Madame Saint-Gelais sprach zu den Zuschauern in einem vorsichtigen Ton.
Ich hatte ihr gesagt, dass sie nicht erwähnen sollte, dass ich blind war.
Falls es jemand merken sollte, dann wüsste er es eben, aber ich wollte eine Benotung, die ebenso wie jede andere nur meinen Ausdruck und mein Tanzen bewertete und nicht den Blindheitsbonus.
Langsam schritt ich die abgezählte Schrittanzahl in die Bühnenmitte.
Die ersten Töne von Not afraid von Eminem schallten durch den Saal und ich hörte einige missbilligende Stimmen, was unsere Songauswahl anging
Die verstummten jedoch als ich mein Solo begann.
Ich begann mit den ersten Schritten und ließ mich in den Beat fallen.

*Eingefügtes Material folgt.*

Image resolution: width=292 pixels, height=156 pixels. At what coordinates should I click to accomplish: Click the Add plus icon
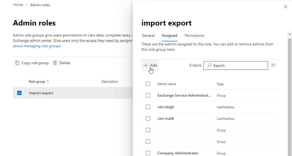(145, 65)
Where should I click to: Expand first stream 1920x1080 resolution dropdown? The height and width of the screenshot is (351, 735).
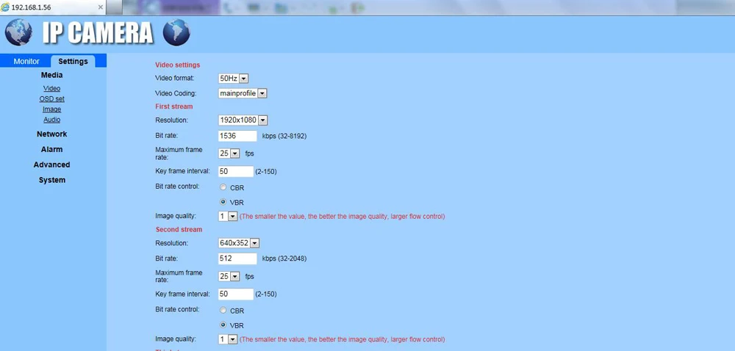(243, 120)
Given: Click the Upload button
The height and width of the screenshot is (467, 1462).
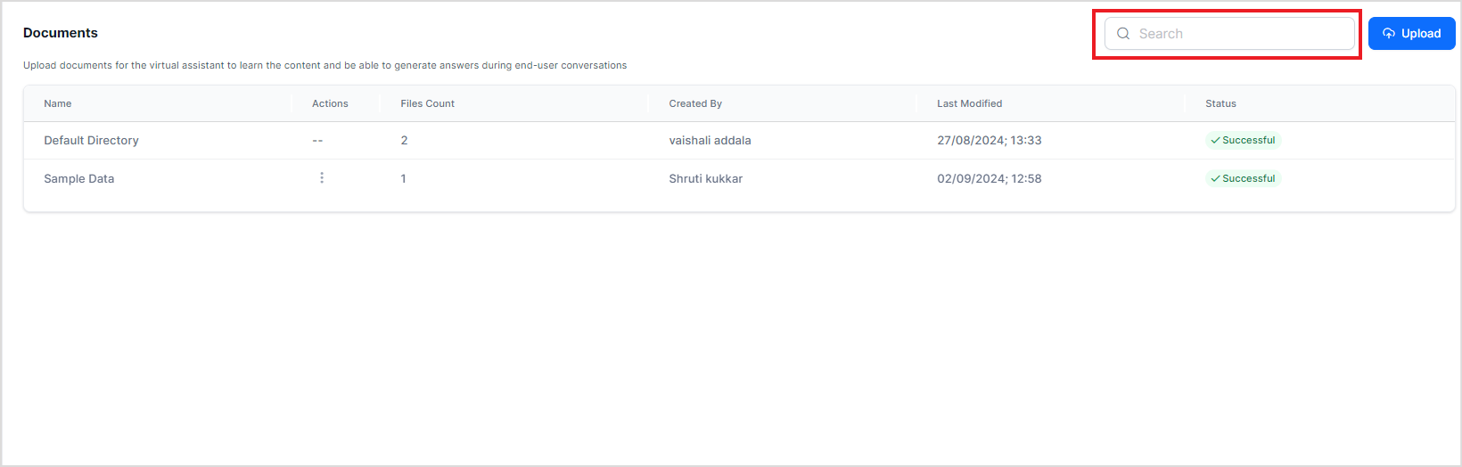Looking at the screenshot, I should [1411, 34].
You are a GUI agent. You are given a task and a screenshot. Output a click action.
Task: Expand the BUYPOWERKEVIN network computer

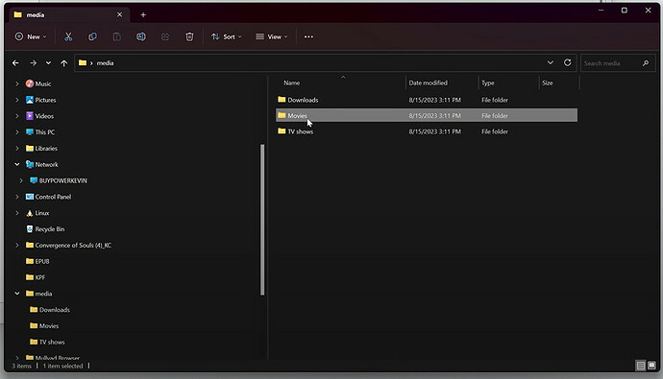pyautogui.click(x=21, y=180)

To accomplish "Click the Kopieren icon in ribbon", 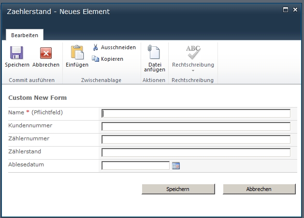I will click(x=96, y=59).
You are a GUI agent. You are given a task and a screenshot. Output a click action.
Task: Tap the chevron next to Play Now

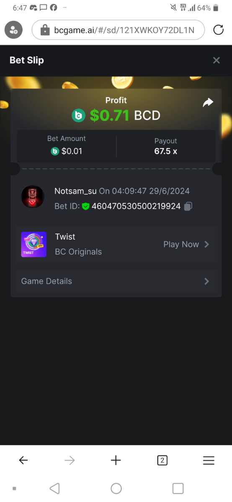coord(206,244)
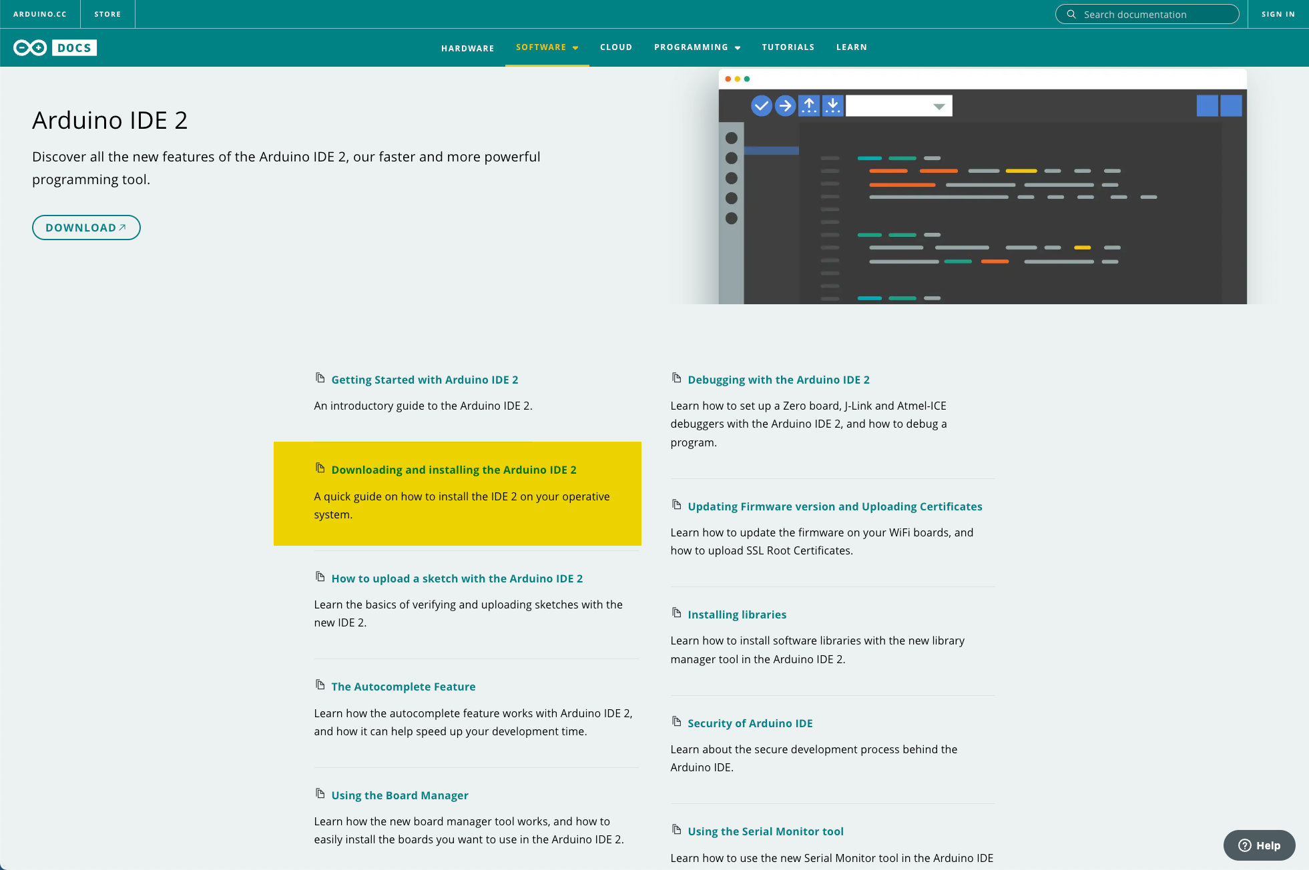This screenshot has height=870, width=1309.
Task: Click the debug step-over icon in IDE toolbar
Action: tap(809, 106)
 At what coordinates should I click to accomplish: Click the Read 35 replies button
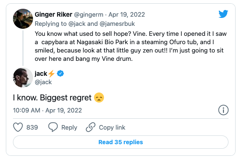click(121, 142)
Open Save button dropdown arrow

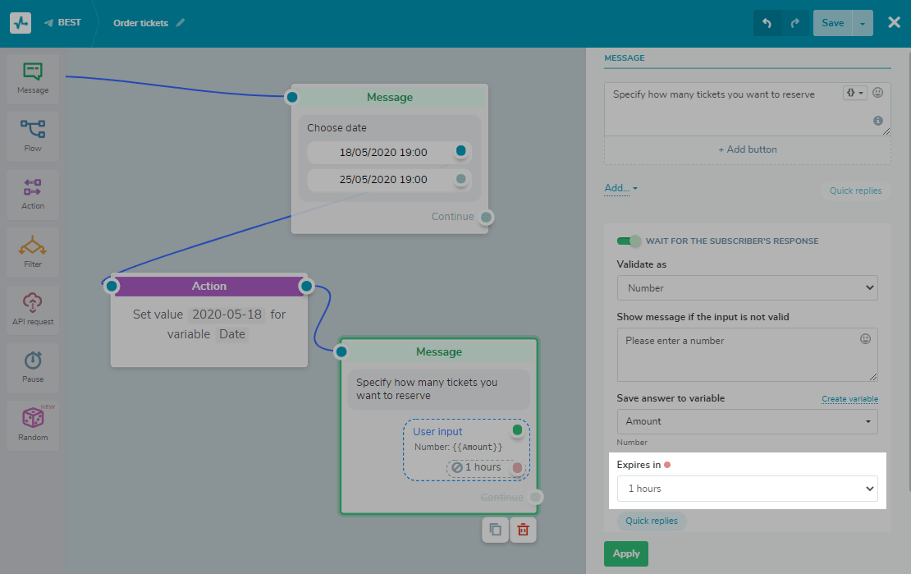coord(863,23)
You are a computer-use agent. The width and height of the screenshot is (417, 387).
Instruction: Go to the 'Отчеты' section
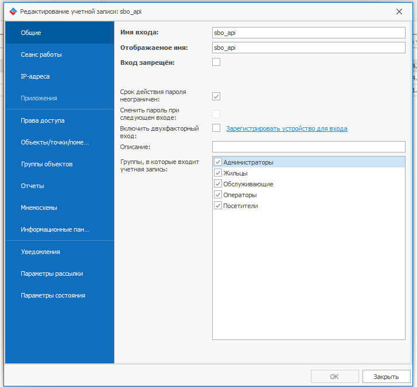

Mein Herz sog die Lyriks auf, ich blendete jedes Geräusch um mich herum aus und konzentrierte mich auf mein Inneres.
Jede Drehung war im Beat, jeder Sprung wo er hingehörte und der Refrain beflügelte mich noch mehr.
Das hier war für mich, ich wollte mir beweisen, dass ich das konnte.
Es war nicht für die Zuschauer, oder Madame Saint-Gelais.
Ich tat das hier, weil ich es brauchte.
Tanzen war mein Leben und ich konnte nicht leben, ohne das Tanzen.
Ich wollte mich beweisen, weil ich wusste, was in mir steckte.
Immer tiefer saugte die Musik mich ein.
Wie viele Menschen hatten an mir gezweifelt?
Mein Vater.
Meine Lehrer.
Eric.
Sie alle hatten mich verlassen, hatten nicht an mich geglaubt und mich dazu gebracht, es ebenfalls nicht zu tun.
Irgendwas an dieser Situation ließ etwas in mir zerbrechen.
Eine Träne lief mir über das Gesicht, doch ich machte einfach weiter.
Bewegte mich zu der Musik als würde ich schweben.
Takt um Takt legte ich jedes Gefühl, dass sich in meinem Inneren aufgestaut hatte, nach außen, gab alles, versuchte mit meinen Bewegungen meine Gefühle und Gedanken auszudrücken.
Ich streckte jeden Zentimeter meines Körpers und ignorierte den Kloß in meinem Hals.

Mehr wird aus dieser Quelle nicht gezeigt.